Individuals must be able to understand the implications of their choices to make good decisions for their digital lives
By Dr. David Roi Hardoon, Wong Kwang Lin and Dr. Yvonne Loh
Digital transformation has been lauded globally for its benefits of progress and development. At the heart of any digitally transformed organization is data – data that can be securely accessed by everyone to develop better products, customer experiences or glean deeper business insights.
Placing data at the centre of everyday decisions requires changes in individual skills and attitudes, organizational structures, policies, and relationship amongst parties. These considerations bring the matter of human behaviour to the fore, as different societies and people within them would have varying views of it means to be data-driven, but everyone should ideally be free to make informed choices that meet their own definitions of well-being.
Data for Well-being
Data about people today is less of a public asset; it is increasingly privately funded, collected, and analysed. There is also a broad consensus amongst government agencies, corporations, and individuals that digital technology, data and AI, should contribute to improving human welfare. However, considering debates around the trade-offs between disclosure of personal data and personal well-being, it is important for all stakeholders to have an a-priori acknowledgement that negative consequences may result from digital technology, data and AI.
For some people, extensive collection and sharing of personal data reduces personal well-being because it infringes on the right to privacy. Beyond this, how one’s data is processed and used may be of greater concern, as discomfort grows around targeted advertising, political campaigning and even disinformation.
As part of the initiatives that have been named ‘digital humanitarianism’ (Meier, 2015) [1] or ‘Big Data for development’ (Hilbert, 2016) [2], Magalhães and Couldry (2021) [3] note that positive well-being outcomes can come from "datafication", which is the conversion of ever more aspects of life into digital data for algorithmic mining and semiautonomous decision making.

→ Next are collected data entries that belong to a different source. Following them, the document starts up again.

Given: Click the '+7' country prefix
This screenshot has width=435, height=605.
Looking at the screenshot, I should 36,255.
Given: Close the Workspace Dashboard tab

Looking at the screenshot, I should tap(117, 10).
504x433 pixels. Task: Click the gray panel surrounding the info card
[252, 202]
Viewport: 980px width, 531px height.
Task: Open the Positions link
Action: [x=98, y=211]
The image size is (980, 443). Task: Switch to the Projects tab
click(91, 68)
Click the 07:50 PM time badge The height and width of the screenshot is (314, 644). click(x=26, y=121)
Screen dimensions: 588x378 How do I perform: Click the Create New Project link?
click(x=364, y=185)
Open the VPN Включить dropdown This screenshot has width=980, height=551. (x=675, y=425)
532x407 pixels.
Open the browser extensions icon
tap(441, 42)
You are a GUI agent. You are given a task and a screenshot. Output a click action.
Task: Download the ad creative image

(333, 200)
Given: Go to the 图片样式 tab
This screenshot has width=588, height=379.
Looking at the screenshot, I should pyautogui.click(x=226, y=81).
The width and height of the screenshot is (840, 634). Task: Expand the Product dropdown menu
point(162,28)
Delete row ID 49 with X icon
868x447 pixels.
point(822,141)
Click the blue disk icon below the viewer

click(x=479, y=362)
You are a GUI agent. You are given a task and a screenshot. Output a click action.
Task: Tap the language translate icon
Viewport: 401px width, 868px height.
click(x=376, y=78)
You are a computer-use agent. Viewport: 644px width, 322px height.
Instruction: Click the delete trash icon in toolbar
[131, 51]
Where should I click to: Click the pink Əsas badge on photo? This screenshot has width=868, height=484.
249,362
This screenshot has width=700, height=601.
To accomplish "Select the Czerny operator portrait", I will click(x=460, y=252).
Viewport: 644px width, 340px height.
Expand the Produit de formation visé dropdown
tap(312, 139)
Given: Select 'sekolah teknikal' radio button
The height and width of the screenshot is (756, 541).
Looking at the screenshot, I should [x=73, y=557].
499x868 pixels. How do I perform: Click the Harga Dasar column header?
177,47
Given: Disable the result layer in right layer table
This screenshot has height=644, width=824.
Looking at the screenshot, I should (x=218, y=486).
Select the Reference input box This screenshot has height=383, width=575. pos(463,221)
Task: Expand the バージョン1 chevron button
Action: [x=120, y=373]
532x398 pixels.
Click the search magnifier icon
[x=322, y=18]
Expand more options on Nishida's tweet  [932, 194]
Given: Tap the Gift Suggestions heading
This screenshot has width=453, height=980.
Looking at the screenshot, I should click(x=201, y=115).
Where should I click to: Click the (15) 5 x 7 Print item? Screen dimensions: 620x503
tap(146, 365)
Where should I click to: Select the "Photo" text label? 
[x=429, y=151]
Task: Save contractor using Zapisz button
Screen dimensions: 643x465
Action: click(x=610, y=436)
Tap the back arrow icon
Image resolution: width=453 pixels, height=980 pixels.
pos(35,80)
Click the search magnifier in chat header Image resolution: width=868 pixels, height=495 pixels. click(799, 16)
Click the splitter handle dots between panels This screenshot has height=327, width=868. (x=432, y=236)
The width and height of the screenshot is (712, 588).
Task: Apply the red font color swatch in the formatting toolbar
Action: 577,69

This article explores if and how the ongoing efforts towards managing data for well-being assume an individual’s awareness of the implications surrounding the disclosure and processing of their personal data.
Implications for consent in data-sharing
There are situations where the choice to share information is made by society, representatives of society, for the "good" of individuals. In the use of speed limits, limitations of hazardous materials in buildings, access to weapons – these regulations are motivated by social discourse, or in some instances, a unilateral decree for the benefit of its citizens. Such rules are made based on the assumption that everyone has a certain level of awareness of the benefits to these limitations.
The GDPR had made strides in this direction with the requirement of explicit consent for data use. However, without a validation of a user’s understanding of the underlying implications – we question whether such regulations serve as legal protection for companies rather than consumers.
This view is supported by pioneering behavioral economist Cass Sunstein, who ponders in a recent book whether disclosures help improve human well-being [4]. People want to obtain services or benefits from organisations, and they provide consent for their data to be shared in exchange for this utility – a paradigm we are familiar with every time we click to accept a set of terms and conditions.
Yet, Sunstein argues that many consent agreements are not effective; "all cost and no benefit". Instead, they exert a cognitive tax – the cost involved in reading and processing information – for example, a user being made to read pages of terms and conditions before they can engage in some transaction.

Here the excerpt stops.